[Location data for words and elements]
——————————
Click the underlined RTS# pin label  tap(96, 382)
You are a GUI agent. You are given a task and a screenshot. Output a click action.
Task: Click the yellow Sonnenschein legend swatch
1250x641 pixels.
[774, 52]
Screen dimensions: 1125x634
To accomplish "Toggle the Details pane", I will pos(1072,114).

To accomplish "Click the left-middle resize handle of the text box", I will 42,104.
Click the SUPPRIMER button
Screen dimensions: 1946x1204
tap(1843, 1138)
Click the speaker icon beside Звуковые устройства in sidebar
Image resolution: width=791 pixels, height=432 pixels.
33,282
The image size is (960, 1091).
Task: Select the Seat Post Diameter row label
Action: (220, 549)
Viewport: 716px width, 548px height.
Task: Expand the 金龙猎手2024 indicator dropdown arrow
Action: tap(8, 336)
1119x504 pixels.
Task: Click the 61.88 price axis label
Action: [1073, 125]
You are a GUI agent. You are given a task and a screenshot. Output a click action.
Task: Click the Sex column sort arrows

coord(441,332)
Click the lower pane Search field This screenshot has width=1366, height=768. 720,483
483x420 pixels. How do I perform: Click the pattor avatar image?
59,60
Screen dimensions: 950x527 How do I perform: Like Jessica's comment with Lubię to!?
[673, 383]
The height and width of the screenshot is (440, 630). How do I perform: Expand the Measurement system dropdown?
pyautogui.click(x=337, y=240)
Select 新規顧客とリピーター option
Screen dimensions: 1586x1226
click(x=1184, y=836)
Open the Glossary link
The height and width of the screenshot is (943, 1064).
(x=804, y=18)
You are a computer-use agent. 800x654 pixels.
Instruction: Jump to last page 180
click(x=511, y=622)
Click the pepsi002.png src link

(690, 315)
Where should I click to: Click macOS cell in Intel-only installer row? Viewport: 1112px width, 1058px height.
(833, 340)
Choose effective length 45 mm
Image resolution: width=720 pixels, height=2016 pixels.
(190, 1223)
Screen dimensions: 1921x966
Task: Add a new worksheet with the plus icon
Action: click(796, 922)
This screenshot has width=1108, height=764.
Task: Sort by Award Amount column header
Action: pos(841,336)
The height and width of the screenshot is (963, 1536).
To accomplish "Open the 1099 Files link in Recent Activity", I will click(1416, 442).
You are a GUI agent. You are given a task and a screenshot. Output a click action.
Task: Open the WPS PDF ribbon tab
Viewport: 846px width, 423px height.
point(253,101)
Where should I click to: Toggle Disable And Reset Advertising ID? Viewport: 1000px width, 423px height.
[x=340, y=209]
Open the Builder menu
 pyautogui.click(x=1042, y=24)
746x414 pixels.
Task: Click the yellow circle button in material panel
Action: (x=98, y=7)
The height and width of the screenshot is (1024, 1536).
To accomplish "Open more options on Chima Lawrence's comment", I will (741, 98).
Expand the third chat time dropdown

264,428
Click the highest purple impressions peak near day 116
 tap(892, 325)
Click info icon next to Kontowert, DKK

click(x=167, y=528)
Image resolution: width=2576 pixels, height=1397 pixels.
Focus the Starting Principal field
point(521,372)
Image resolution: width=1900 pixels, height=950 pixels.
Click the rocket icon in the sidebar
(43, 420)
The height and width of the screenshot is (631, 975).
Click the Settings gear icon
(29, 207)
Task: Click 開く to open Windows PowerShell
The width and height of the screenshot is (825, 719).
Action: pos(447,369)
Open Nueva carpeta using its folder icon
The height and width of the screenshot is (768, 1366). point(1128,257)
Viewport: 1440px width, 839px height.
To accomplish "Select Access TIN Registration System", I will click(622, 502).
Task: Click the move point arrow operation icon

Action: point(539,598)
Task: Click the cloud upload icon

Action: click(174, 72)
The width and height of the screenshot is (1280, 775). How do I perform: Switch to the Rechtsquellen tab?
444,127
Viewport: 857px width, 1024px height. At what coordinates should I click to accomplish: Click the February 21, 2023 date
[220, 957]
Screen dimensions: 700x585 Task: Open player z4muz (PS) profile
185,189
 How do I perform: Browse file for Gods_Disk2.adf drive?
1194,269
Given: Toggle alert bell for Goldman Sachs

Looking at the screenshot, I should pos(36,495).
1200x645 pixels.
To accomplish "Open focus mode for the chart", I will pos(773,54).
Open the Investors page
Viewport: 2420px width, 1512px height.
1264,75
——————————
## The request
Please rewrite every line of the material above as a Markdown table with two columns, Number for the row number and Entry for the line. Leave out the blank lines.

## Task output
| Number | Entry |
|---|---|
| 1 | Click the underlined RTS# pin label  tap(96, 382) |
| 2 | You are a GUI agent. You are given a task and a screenshot. Output a click action. |
| 3 | Task: Click the yellow Sonnenschein legend swatch |
| 4 | 1250x641 pixels. |
| 5 | [774, 52] |
| 6 | Screen dimensions: 1125x634 |
| 7 | To accomplish "Toggle the Details pane", I will pos(1072,114). |
| 8 | To accomplish "Click the left-middle resize handle of the text box", I will 42,104. |
| 9 | Click the SUPPRIMER button |
| 10 | Screen dimensions: 1946x1204 |
| 11 | tap(1843, 1138) |
| 12 | Click the speaker icon beside Звуковые устройства in sidebar |
| 13 | Image resolution: width=791 pixels, height=432 pixels. |
| 14 | 33,282 |
| 15 | The image size is (960, 1091). |
| 16 | Task: Select the Seat Post Diameter row label |
| 17 | Action: (220, 549) |
| 18 | Viewport: 716px width, 548px height. |
| 19 | Task: Expand the 金龙猎手2024 indicator dropdown arrow |
| 20 | Action: tap(8, 336) |
| 21 | 1119x504 pixels. |
| 22 | Task: Click the 61.88 price axis label |
| 23 | Action: [1073, 125] |
| 24 | You are a GUI agent. You are given a task and a screenshot. Output a click action. |
| 25 | Task: Click the Sex column sort arrows |
| 26 | coord(441,332) |
| 27 | Click the lower pane Search field This screenshot has width=1366, height=768. 720,483 |
| 28 | 483x420 pixels. How do I perform: Click the pattor avatar image? |
| 29 | 59,60 |
| 30 | Screen dimensions: 950x527 How do I perform: Like Jessica's comment with Lubię to!? |
| 31 | [673, 383] |
| 32 | The height and width of the screenshot is (440, 630). How do I perform: Expand the Measurement system dropdown? |
| 33 | pyautogui.click(x=337, y=240) |
| 34 | Select 新規顧客とリピーター option |
| 35 | Screen dimensions: 1586x1226 |
| 36 | click(x=1184, y=836) |
| 37 | Open the Glossary link |
| 38 | The height and width of the screenshot is (943, 1064). |
| 39 | (x=804, y=18) |
| 40 | You are a computer-use agent. 800x654 pixels. |
| 41 | Instruction: Jump to last page 180 |
| 42 | click(x=511, y=622) |
| 43 | Click the pepsi002.png src link |
| 44 | (690, 315) |
| 45 | Where should I click to: Click macOS cell in Intel-only installer row? Viewport: 1112px width, 1058px height. |
| 46 | (833, 340) |
| 47 | Choose effective length 45 mm |
| 48 | Image resolution: width=720 pixels, height=2016 pixels. |
| 49 | (190, 1223) |
| 50 | Screen dimensions: 1921x966 |
| 51 | Task: Add a new worksheet with the plus icon |
| 52 | Action: click(796, 922) |
| 53 | This screenshot has width=1108, height=764. |
| 54 | Task: Sort by Award Amount column header |
| 55 | Action: pos(841,336) |
| 56 | The height and width of the screenshot is (963, 1536). |
| 57 | To accomplish "Open the 1099 Files link in Recent Activity", I will click(1416, 442). |
| 58 | You are a GUI agent. You are given a task and a screenshot. Output a click action. |
| 59 | Task: Open the WPS PDF ribbon tab |
| 60 | Viewport: 846px width, 423px height. |
| 61 | point(253,101) |
| 62 | Where should I click to: Toggle Disable And Reset Advertising ID? Viewport: 1000px width, 423px height. |
| 63 | [x=340, y=209] |
| 64 | Open the Builder menu |
| 65 |  pyautogui.click(x=1042, y=24) |
| 66 | 746x414 pixels. |
| 67 | Task: Click the yellow circle button in material panel |
| 68 | Action: (x=98, y=7) |
| 69 | The height and width of the screenshot is (1024, 1536). |
| 70 | To accomplish "Open more options on Chima Lawrence's comment", I will (741, 98). |
| 71 | Expand the third chat time dropdown |
| 72 | 264,428 |
| 73 | Click the highest purple impressions peak near day 116 |
| 74 |  tap(892, 325) |
| 75 | Click info icon next to Kontowert, DKK |
| 76 | click(x=167, y=528) |
| 77 | Image resolution: width=2576 pixels, height=1397 pixels. |
| 78 | Focus the Starting Principal field |
| 79 | point(521,372) |
| 80 | Image resolution: width=1900 pixels, height=950 pixels. |
| 81 | Click the rocket icon in the sidebar |
| 82 | (43, 420) |
| 83 | The height and width of the screenshot is (631, 975). |
| 84 | Click the Settings gear icon |
| 85 | (29, 207) |
| 86 | Task: Click 開く to open Windows PowerShell |
| 87 | The width and height of the screenshot is (825, 719). |
| 88 | Action: pos(447,369) |
| 89 | Open Nueva carpeta using its folder icon |
| 90 | The height and width of the screenshot is (768, 1366). point(1128,257) |
| 91 | Viewport: 1440px width, 839px height. |
| 92 | To accomplish "Select Access TIN Registration System", I will click(622, 502). |
| 93 | Task: Click the move point arrow operation icon |
| 94 | Action: point(539,598) |
| 95 | Task: Click the cloud upload icon |
| 96 | Action: click(174, 72) |
| 97 | The width and height of the screenshot is (1280, 775). How do I perform: Switch to the Rechtsquellen tab? |
| 98 | 444,127 |
| 99 | Viewport: 857px width, 1024px height. At what coordinates should I click to accomplish: Click the February 21, 2023 date |
| 100 | [220, 957] |
| 101 | Screen dimensions: 700x585 Task: Open player z4muz (PS) profile |
| 102 | 185,189 |
| 103 |  How do I perform: Browse file for Gods_Disk2.adf drive? |
| 104 | 1194,269 |
| 105 | Given: Toggle alert bell for Goldman Sachs |
| 106 | Looking at the screenshot, I should pos(36,495). |
| 107 | 1200x645 pixels. |
| 108 | To accomplish "Open focus mode for the chart", I will pos(773,54). |
| 109 | Open the Investors page |
| 110 | Viewport: 2420px width, 1512px height. |
| 111 | 1264,75 |